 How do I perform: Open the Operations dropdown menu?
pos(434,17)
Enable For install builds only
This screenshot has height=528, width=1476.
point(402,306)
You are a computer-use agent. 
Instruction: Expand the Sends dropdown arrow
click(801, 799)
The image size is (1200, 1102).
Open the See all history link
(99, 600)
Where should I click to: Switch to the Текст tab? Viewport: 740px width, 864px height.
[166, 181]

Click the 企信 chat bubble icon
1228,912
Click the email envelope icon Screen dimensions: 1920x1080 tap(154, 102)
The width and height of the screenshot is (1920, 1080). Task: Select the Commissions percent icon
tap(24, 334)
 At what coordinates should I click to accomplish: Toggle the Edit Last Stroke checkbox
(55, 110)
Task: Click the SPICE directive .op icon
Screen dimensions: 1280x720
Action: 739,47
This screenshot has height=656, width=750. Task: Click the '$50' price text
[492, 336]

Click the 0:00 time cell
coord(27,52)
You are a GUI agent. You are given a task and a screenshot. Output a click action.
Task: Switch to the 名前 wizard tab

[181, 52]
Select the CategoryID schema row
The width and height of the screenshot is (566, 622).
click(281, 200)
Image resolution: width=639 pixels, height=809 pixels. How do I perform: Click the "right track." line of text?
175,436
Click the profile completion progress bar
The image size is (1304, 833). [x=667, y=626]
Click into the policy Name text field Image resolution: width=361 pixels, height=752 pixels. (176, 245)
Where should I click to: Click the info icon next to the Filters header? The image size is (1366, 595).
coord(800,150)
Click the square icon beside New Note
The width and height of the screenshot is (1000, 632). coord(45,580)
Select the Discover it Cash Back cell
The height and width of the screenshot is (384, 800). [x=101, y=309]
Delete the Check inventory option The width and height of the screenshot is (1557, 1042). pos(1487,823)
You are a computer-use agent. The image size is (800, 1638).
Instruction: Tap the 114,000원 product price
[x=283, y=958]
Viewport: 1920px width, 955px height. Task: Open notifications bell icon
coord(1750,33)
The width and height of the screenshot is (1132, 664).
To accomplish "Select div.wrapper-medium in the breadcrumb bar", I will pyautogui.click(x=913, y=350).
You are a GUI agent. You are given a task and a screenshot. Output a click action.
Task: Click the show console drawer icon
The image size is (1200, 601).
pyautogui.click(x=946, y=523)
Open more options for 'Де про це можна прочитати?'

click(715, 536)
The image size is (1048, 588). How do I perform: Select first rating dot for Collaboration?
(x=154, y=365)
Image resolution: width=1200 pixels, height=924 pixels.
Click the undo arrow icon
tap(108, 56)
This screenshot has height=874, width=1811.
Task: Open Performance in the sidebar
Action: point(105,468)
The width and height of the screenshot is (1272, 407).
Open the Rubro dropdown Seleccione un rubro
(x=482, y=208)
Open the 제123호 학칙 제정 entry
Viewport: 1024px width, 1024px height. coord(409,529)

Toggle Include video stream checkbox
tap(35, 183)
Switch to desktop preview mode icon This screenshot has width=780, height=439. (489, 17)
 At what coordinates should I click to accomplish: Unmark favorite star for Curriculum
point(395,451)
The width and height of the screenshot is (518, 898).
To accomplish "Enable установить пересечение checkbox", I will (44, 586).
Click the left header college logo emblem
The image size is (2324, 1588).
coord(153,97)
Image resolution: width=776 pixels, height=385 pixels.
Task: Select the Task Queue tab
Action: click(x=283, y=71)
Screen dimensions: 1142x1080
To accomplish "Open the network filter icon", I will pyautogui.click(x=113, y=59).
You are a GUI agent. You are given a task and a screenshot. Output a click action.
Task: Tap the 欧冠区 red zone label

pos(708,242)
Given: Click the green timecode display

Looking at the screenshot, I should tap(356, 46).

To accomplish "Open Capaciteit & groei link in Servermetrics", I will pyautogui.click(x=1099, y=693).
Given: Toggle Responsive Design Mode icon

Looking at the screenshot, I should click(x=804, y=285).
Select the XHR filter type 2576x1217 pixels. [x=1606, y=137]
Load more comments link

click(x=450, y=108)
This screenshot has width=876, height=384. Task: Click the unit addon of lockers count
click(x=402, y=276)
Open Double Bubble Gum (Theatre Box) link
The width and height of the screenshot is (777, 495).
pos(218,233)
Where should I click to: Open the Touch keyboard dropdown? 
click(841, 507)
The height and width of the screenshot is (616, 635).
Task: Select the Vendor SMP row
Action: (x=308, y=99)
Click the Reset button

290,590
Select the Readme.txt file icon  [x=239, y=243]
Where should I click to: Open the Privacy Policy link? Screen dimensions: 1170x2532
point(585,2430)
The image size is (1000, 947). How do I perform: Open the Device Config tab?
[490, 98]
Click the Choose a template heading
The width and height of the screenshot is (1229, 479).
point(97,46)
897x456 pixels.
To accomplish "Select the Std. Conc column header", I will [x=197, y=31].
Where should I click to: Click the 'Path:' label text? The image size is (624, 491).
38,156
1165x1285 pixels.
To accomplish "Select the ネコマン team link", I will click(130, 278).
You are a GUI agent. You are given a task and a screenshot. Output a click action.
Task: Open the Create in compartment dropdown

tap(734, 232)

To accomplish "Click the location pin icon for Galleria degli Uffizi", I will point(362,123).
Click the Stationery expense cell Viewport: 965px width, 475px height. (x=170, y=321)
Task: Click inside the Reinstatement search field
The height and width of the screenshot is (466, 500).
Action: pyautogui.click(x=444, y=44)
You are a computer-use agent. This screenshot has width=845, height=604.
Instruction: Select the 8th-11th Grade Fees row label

------------

» **The problem**:
Please reproduce the listing above, swapping each "dropdown" for "drop-down" and changing nothing else.

» **Output**:
 How do I perform: Open the Operations drop-down menu?
pos(434,17)
Enable For install builds only
This screenshot has height=528, width=1476.
point(402,306)
You are a computer-use agent. 
Instruction: Expand the Sends drop-down arrow
click(801, 799)
The image size is (1200, 1102).
Open the See all history link
(99, 600)
Where should I click to: Switch to the Текст tab? Viewport: 740px width, 864px height.
[166, 181]

Click the 企信 chat bubble icon
1228,912
Click the email envelope icon Screen dimensions: 1920x1080 tap(154, 102)
The width and height of the screenshot is (1920, 1080). Task: Select the Commissions percent icon
tap(24, 334)
 At what coordinates should I click to accomplish: Toggle the Edit Last Stroke checkbox
(55, 110)
Task: Click the SPICE directive .op icon
Screen dimensions: 1280x720
Action: 739,47
This screenshot has height=656, width=750. Task: Click the '$50' price text
[492, 336]

Click the 0:00 time cell
coord(27,52)
You are a GUI agent. You are given a task and a screenshot. Output a click action.
Task: Switch to the 名前 wizard tab

[181, 52]
Select the CategoryID schema row
The width and height of the screenshot is (566, 622).
click(281, 200)
Image resolution: width=639 pixels, height=809 pixels. How do I perform: Click the "right track." line of text?
175,436
Click the profile completion progress bar
The image size is (1304, 833). [x=667, y=626]
Click into the policy Name text field Image resolution: width=361 pixels, height=752 pixels. (176, 245)
Where should I click to: Click the info icon next to the Filters header? The image size is (1366, 595).
coord(800,150)
Click the square icon beside New Note
The width and height of the screenshot is (1000, 632). coord(45,580)
Select the Discover it Cash Back cell
The height and width of the screenshot is (384, 800). [x=101, y=309]
Delete the Check inventory option The width and height of the screenshot is (1557, 1042). pos(1487,823)
You are a computer-use agent. The image size is (800, 1638).
Instruction: Tap the 114,000원 product price
[x=283, y=958]
Viewport: 1920px width, 955px height. Task: Open notifications bell icon
coord(1750,33)
The width and height of the screenshot is (1132, 664).
To accomplish "Select div.wrapper-medium in the breadcrumb bar", I will pyautogui.click(x=913, y=350).
You are a GUI agent. You are given a task and a screenshot. Output a click action.
Task: Click the show console drawer icon
The image size is (1200, 601).
pyautogui.click(x=946, y=523)
Open more options for 'Де про це можна прочитати?'

click(715, 536)
The image size is (1048, 588). How do I perform: Select first rating dot for Collaboration?
(x=154, y=365)
Image resolution: width=1200 pixels, height=924 pixels.
Click the undo arrow icon
tap(108, 56)
This screenshot has height=874, width=1811.
Task: Open Performance in the sidebar
Action: point(105,468)
The width and height of the screenshot is (1272, 407).
Open the Rubro drop-down Seleccione un rubro
(x=482, y=208)
Open the 제123호 학칙 제정 entry
Viewport: 1024px width, 1024px height. coord(409,529)

Toggle Include video stream checkbox
tap(35, 183)
Switch to desktop preview mode icon This screenshot has width=780, height=439. (489, 17)
 At what coordinates should I click to accomplish: Unmark favorite star for Curriculum
point(395,451)
The width and height of the screenshot is (518, 898).
To accomplish "Enable установить пересечение checkbox", I will (44, 586).
Click the left header college logo emblem
The image size is (2324, 1588).
coord(153,97)
Image resolution: width=776 pixels, height=385 pixels.
Task: Select the Task Queue tab
Action: click(x=283, y=71)
Screen dimensions: 1142x1080
To accomplish "Open the network filter icon", I will pyautogui.click(x=113, y=59).
You are a GUI agent. You are given a task and a screenshot. Output a click action.
Task: Tap the 欧冠区 red zone label

pos(708,242)
Given: Click the green timecode display

Looking at the screenshot, I should tap(356, 46).

To accomplish "Open Capaciteit & groei link in Servermetrics", I will pyautogui.click(x=1099, y=693).
Given: Toggle Responsive Design Mode icon

Looking at the screenshot, I should click(x=804, y=285).
Select the XHR filter type 2576x1217 pixels. [x=1606, y=137]
Load more comments link

click(x=450, y=108)
This screenshot has width=876, height=384. Task: Click the unit addon of lockers count
click(x=402, y=276)
Open Double Bubble Gum (Theatre Box) link
The width and height of the screenshot is (777, 495).
pos(218,233)
Where should I click to: Open the Touch keyboard drop-down? 
click(841, 507)
The height and width of the screenshot is (616, 635).
Task: Select the Vendor SMP row
Action: (x=308, y=99)
Click the Reset button

290,590
Select the Readme.txt file icon  [x=239, y=243]
Where should I click to: Open the Privacy Policy link? Screen dimensions: 1170x2532
point(585,2430)
The image size is (1000, 947). How do I perform: Open the Device Config tab?
[490, 98]
Click the Choose a template heading
The width and height of the screenshot is (1229, 479).
point(97,46)
897x456 pixels.
To accomplish "Select the Std. Conc column header", I will [x=197, y=31].
Where should I click to: Click the 'Path:' label text? The image size is (624, 491).
38,156
1165x1285 pixels.
To accomplish "Select the ネコマン team link", I will click(130, 278).
You are a GUI agent. You are given a task and a screenshot. Output a click action.
Task: Open the Create in compartment drop-down

tap(734, 232)

To accomplish "Click the location pin icon for Galleria degli Uffizi", I will point(362,123).
Click the Stationery expense cell Viewport: 965px width, 475px height. (x=170, y=321)
Task: Click inside the Reinstatement search field
The height and width of the screenshot is (466, 500).
Action: pyautogui.click(x=444, y=44)
You are a computer-use agent. This screenshot has width=845, height=604.
Instruction: Select the 8th-11th Grade Fees row label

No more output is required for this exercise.